◆ WHAT YOU WILL DO
The listing below holds a line with "The width and" and a line with "Open the 하마지". Reproduce those two lines exactly, plus everything between them.

(Beginning of EXERCISE DATA)

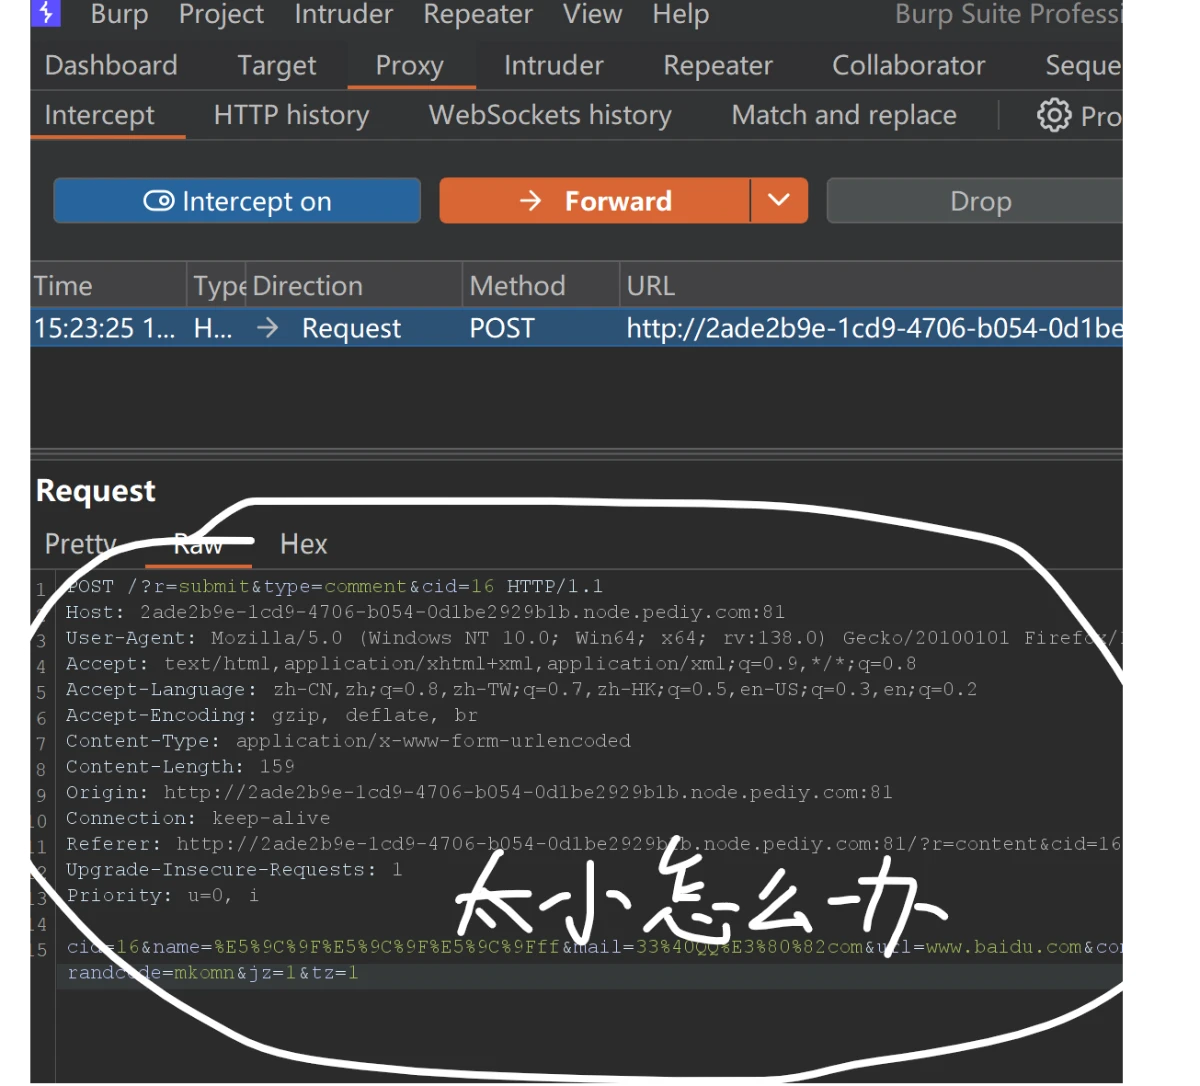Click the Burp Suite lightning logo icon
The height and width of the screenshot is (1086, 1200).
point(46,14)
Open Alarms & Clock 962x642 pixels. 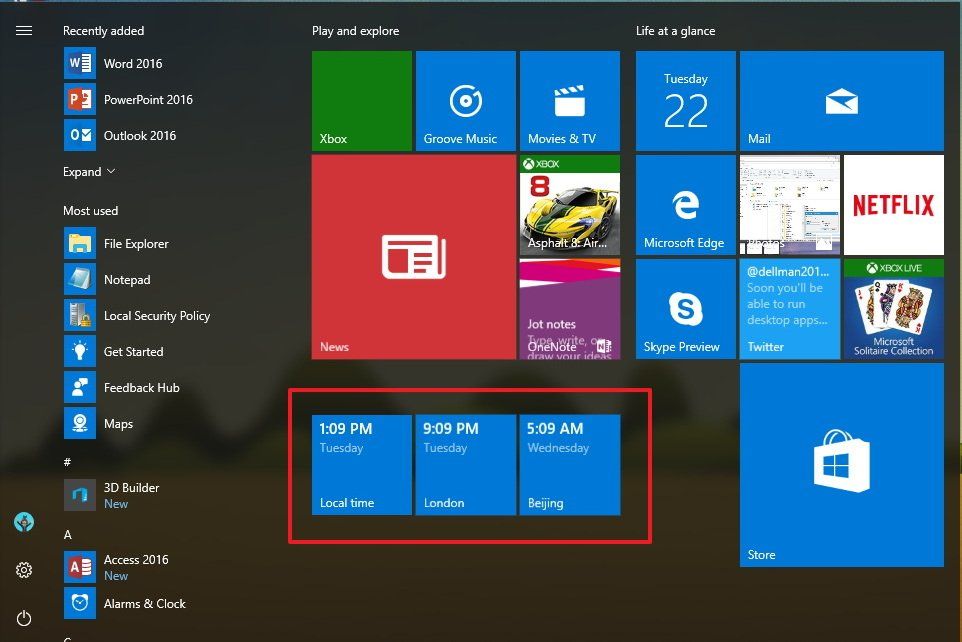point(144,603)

(End of EXERCISE DATA)
(Beginning of EXERCISE DATA)

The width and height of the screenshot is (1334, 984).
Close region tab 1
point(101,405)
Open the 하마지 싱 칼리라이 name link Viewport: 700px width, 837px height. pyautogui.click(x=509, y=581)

(End of EXERCISE DATA)

◆ RESPONSE
The width and height of the screenshot is (1334, 984).
Close region tab 1
point(101,405)
Open the 하마지 싱 칼리라이 name link Viewport: 700px width, 837px height. pyautogui.click(x=509, y=581)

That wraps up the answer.